Entries shown section start
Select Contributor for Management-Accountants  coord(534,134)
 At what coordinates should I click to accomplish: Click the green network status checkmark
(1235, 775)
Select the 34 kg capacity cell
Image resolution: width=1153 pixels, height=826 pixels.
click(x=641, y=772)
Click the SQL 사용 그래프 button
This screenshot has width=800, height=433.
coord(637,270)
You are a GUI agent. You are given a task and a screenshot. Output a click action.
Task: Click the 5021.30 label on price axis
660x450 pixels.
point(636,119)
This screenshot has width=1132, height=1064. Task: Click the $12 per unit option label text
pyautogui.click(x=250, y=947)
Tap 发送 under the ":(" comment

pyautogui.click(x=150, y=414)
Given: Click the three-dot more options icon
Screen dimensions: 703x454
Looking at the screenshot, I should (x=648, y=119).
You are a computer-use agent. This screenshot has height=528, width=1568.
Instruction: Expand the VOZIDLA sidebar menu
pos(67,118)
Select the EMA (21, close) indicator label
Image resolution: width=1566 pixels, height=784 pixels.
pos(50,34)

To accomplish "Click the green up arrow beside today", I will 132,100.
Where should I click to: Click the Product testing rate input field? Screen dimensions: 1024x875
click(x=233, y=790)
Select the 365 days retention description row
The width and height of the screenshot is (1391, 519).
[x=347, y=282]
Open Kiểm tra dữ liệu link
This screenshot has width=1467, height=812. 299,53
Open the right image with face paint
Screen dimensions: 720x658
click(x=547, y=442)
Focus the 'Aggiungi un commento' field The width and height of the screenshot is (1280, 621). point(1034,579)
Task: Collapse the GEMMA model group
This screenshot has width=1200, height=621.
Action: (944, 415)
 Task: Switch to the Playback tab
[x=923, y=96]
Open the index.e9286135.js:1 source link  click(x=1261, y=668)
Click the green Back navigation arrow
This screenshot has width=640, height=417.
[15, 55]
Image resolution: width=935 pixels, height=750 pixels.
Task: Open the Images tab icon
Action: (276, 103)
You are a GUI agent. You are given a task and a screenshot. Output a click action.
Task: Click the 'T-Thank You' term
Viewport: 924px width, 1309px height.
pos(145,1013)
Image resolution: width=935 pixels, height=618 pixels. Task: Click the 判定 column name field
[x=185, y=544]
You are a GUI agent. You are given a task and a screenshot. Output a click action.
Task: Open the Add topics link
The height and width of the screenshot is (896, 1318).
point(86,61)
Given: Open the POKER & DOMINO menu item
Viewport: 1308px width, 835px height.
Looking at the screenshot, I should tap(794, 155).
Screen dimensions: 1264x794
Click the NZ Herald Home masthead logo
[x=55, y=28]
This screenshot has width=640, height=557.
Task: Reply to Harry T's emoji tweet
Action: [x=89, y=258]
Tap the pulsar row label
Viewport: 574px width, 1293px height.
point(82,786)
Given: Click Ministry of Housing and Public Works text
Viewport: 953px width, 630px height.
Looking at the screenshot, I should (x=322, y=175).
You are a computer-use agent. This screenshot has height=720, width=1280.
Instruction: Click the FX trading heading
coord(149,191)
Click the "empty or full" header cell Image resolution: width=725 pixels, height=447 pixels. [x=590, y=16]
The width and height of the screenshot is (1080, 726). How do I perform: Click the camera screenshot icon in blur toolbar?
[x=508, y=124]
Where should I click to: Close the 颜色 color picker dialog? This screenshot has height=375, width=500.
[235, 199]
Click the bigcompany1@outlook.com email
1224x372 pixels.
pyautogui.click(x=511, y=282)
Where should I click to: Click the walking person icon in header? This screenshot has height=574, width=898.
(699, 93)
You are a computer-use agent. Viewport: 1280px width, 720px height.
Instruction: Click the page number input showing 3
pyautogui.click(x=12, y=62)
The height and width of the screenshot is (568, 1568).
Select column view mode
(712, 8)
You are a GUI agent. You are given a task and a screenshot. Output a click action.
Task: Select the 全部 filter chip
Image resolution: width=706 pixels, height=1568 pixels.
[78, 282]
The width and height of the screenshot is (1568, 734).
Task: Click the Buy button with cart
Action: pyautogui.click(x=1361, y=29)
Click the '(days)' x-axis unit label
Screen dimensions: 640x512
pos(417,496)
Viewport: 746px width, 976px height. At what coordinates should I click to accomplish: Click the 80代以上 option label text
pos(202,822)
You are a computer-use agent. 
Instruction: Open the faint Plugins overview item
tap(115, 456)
Entries shown section end
To do |
Look through the data and gather every line with the string "computer" in it.

Completed task |
You are a computer-use agent. This screenshot has height=528, width=1568.
You are a computer-use agent. This screenshot has height=720, width=1280.
You are a computer-use agent. Viewport: 1280px width, 720px height.
You are a computer-use agent. 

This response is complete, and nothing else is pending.